Some common statistical tests with Bayesian models:

- t-test : mean of data
- paired t-test : mean of differences
- two-sample t-test: group means
- ANOVA : hierarchical models

In frequentitst hypothesis testing, we can make estimates and confidence intervals but for some reason null hypothesis testing has had a very big role (#ASK Is this because of falsification?) - reporting only the null hypothesis testing result throws away a lot of useful information. One problem of frequentist hypothesis testing is that it asks what if the data is generated from the smaller model, without telling whether the complex model is good enough - doing model checking for all models is preferable.

In the Bayesian setting, instead of hypothesis testing, we can report the full posterior distribution, and use it to compare expert information or combine with utility/cost function. People do all sorts of things except using the full posterior, see slides for more information.

Bayes factors are (very) sensitive to the prior choice. (#TODO Understand the simulation experiment plot)

Gaussian Process (GP) example, with case where optimization does not give good results compared to integration when using smaller sample sizes, and when using heteroskedastic noise modelled as another GP itself.

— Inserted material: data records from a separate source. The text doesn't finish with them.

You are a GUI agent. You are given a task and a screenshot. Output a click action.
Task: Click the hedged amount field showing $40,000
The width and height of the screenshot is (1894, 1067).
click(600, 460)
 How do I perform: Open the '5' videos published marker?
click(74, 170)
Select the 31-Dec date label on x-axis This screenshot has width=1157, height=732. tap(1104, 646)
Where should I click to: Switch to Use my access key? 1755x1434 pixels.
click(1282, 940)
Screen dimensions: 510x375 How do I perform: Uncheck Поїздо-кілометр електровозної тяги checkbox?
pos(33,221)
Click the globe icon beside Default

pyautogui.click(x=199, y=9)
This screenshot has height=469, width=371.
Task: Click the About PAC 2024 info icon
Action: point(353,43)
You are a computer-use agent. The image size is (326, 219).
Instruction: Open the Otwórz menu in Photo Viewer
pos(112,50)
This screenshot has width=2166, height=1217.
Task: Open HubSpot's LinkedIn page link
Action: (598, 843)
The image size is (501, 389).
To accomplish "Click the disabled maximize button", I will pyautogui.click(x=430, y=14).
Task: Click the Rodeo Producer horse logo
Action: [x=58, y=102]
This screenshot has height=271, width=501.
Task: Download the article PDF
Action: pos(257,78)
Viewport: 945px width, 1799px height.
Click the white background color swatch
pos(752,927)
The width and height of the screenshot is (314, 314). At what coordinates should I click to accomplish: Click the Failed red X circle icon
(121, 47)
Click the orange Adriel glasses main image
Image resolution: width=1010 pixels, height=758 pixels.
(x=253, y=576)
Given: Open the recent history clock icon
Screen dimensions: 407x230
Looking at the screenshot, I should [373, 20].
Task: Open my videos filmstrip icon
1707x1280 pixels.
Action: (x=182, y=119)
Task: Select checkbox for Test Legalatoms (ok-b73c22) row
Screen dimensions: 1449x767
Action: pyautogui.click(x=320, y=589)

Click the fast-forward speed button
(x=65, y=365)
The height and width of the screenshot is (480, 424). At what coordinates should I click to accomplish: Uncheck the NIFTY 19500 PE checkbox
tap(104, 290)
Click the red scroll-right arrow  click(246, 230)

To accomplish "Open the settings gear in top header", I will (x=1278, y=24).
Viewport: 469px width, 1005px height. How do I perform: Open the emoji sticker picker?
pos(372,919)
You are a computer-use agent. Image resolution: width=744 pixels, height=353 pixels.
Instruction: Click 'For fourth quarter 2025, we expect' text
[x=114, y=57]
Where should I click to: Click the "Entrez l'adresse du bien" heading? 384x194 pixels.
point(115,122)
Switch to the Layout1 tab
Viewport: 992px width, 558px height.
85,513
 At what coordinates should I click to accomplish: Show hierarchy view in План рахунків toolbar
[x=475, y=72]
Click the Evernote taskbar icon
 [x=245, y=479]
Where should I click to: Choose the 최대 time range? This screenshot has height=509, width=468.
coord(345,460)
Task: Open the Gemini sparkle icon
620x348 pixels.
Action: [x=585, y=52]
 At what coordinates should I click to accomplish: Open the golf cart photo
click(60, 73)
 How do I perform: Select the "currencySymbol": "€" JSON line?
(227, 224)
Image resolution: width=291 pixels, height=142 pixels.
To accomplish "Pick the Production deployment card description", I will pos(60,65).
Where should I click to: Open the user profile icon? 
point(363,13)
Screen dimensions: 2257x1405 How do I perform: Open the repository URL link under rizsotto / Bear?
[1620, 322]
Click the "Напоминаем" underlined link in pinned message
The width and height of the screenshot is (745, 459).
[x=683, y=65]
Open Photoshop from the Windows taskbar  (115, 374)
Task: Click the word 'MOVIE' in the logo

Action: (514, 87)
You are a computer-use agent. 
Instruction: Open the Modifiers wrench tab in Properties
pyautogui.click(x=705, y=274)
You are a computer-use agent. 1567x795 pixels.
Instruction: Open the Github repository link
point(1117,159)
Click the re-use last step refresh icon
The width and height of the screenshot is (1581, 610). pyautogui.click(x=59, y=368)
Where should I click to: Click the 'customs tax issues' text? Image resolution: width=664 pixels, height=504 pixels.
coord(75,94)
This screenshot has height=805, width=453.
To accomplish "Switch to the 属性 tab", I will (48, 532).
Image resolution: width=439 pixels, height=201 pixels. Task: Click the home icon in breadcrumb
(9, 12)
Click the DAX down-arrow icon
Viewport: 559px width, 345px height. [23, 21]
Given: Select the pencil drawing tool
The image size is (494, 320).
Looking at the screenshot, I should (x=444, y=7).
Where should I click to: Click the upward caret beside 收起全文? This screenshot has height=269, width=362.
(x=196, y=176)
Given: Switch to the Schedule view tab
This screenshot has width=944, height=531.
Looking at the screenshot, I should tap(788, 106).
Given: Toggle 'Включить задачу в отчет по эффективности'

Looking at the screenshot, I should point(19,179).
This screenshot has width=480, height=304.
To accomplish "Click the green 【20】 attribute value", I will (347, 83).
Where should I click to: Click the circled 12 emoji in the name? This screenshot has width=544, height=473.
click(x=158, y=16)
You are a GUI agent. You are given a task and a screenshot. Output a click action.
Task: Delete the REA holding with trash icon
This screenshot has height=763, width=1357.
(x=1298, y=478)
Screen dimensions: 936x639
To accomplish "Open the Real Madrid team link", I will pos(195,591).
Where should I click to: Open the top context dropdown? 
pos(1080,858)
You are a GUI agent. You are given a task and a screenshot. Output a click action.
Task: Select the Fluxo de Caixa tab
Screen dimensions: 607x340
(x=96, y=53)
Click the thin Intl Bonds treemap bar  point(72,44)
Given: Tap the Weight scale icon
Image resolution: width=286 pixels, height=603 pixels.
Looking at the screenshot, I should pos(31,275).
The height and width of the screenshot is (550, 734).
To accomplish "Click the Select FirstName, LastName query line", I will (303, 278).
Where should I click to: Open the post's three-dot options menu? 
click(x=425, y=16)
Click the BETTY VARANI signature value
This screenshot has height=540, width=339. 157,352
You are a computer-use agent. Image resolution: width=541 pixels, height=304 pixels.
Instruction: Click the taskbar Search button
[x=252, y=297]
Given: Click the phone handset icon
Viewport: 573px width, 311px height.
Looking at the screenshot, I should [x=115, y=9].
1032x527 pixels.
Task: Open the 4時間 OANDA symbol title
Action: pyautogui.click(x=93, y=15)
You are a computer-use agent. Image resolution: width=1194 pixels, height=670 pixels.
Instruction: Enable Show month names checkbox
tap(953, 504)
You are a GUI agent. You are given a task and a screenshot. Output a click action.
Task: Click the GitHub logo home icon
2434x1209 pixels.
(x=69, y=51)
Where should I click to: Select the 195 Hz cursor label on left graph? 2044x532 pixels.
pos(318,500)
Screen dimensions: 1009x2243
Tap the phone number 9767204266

Logistic regression example to show that model selection does not necessarily avoid overfitting, here, with 100 samples and integrating over the posterior still gives worse log probability on a test set as the covariates increase, with 30 completely irrelevant variables. (#TODO Think about this example very deeply). Having a Gaussian prior with mean 0 and variance 3 gives prior predictive probabilities close to 0 or 1 for the model as the number of covariates increase. If instead we scale the prior with the number of predictors, this problem is mitigated. Going beyond to weakly relevant covariates, this better prior does improve test log probability as the number of covariates increase while the unscaled version has approximately constant log probability. With correlated relevant variables, unscaled prior gives worse log probability meanwhile scaled priors improves it with around a constant gap between the log probability of the training data.

### Extended topics

## Assignments

### Main project

Registration deadline:

Project Deadline:Choose a non-trivial dataset and report a Bayesian workflow performed to analyse this data. Ideas for datasets are mentioned in the course webpage.

This involves:

- Making a notebook in Python or R.
- This should be similar to one from Stan case studies.
- Page count is limited to 20, including figures.

- Oracle presentation, sometime between
- A high level but sufficiently detailed presentation of 10 minutes.

- .

The overall Bayesian workflow should involve:

- Description of the data and a thorough analysis of the problem.
- Description of atleast 2 models, e.g. non-hierarchical and hierarchical, linear and non-linear, models under variable-selection etc.
- Informative or weakly informative priors, with description of prior choices.
- Stan code, or rstanarm/brms alongside details of use such as parameters used, system it is run on etc.
- Convergence diagnostics such as \(\hat{R}\), divergences, effective sample size etc.
- Posterior predictive checks.
- Model comparison e.g. with Leave-one-out.
- Predictive performance assessment if applicable.
- Sensitivity analysis with respect to prior choices.
- Discussion of challenges and potential improvements.